Oral and intravenous pharmacokinetics of taurine in sprague-dawley rats: the influence of dose and the possible involvement of the proton-coupled amino acid transporter, PAT1, in oral taurine absorption

Abstract Taurine is involved in various physiological processes, and one of the most abundant amino acids in human. The aim was to investigate the mechanism for intestinal absorption of taurine in vivo using also in vitro mechanistic studies. Taurine absorption was measured in male Sprague‐Dawley rats at 10–997 mg/kg and 1–30 mg/kg for oral and intravenous administration, respectively. Oral absorption was measured in the presence of substrates for the proton‐coupled amino acid transporter, PAT1, that is, 200 mg/kg proline (Pro) and sarcosine (Sar), and in the presence of 2‐Amino‐2‐norbornanecarboxylic acid (BCH) (200 mg/kg). BCH is not an inhibitor of PAT1 or the taurine transporter, TauT, hence it was included as a negative control.
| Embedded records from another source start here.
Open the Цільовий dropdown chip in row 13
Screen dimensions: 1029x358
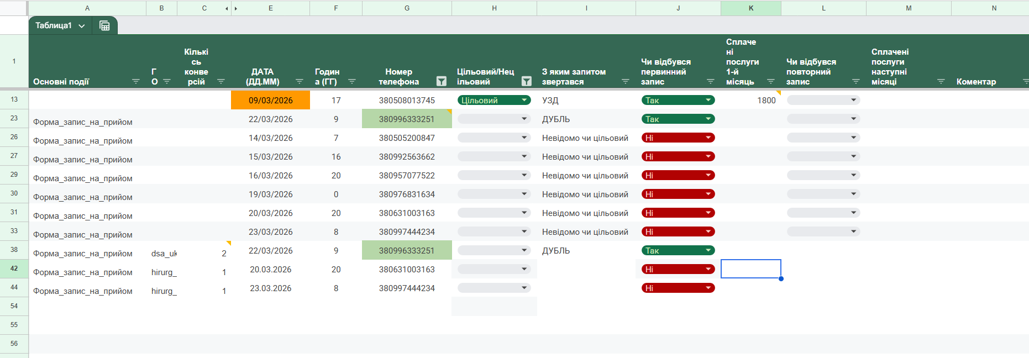coord(494,100)
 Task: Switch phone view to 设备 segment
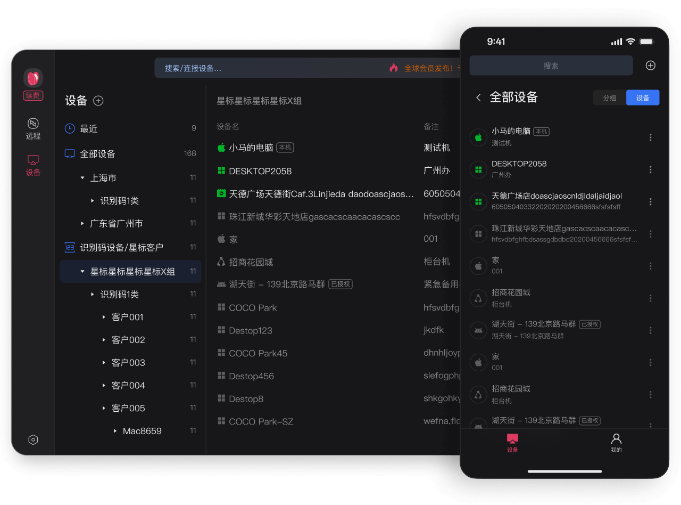point(643,97)
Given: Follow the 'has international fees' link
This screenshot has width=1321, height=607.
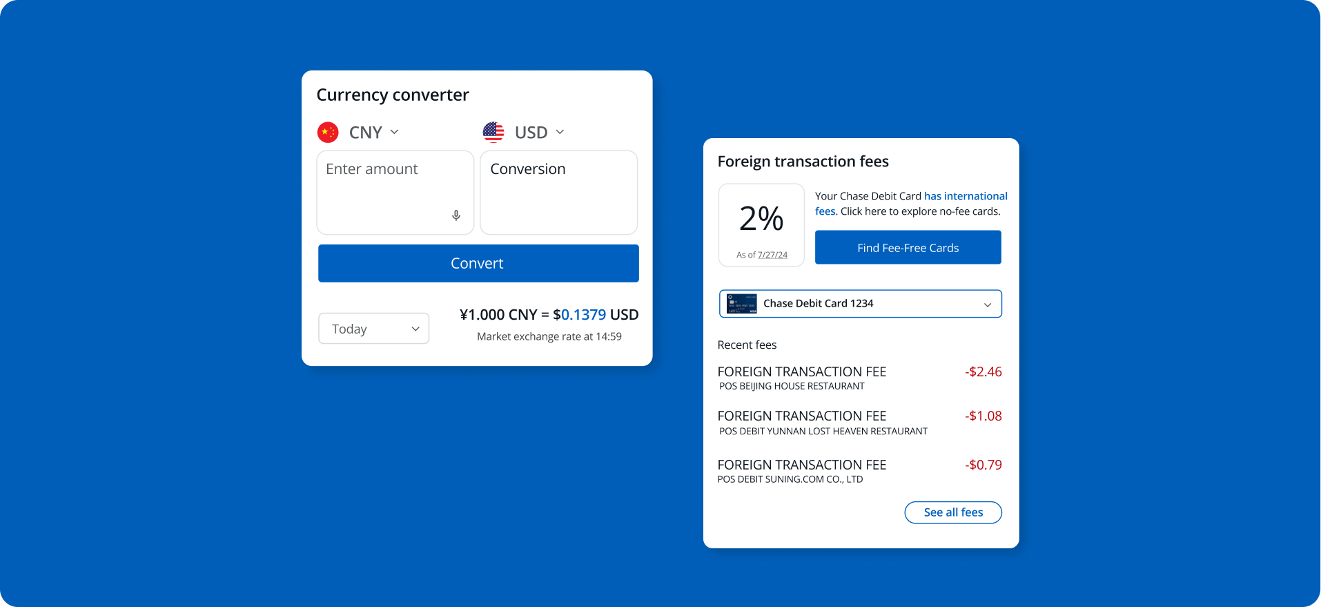Looking at the screenshot, I should coord(965,196).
In vitro studies investigating the transport mechanism of taurine were conducted in human intestinal Caco‐2 cells. The pharmacokinetic investigations showed that intestinal taurine absorption was not saturable at the investigated doses, but that the time ( t max ) to reach the maximal plasma concentration ( C max ) increased with dose. Furthermore, Sar and Pro, but not BCH, decreased taurine C max . In vitro it was clearly shown that PAT1 mediated the cellular uptake of taurine and thereby facilitated the transepithelial taurine transport, which could be inhibited by Pro and Sar, but not BCH. In vivo and in vitro results suggest that taurine absorption from the intestine is caused by PAT1.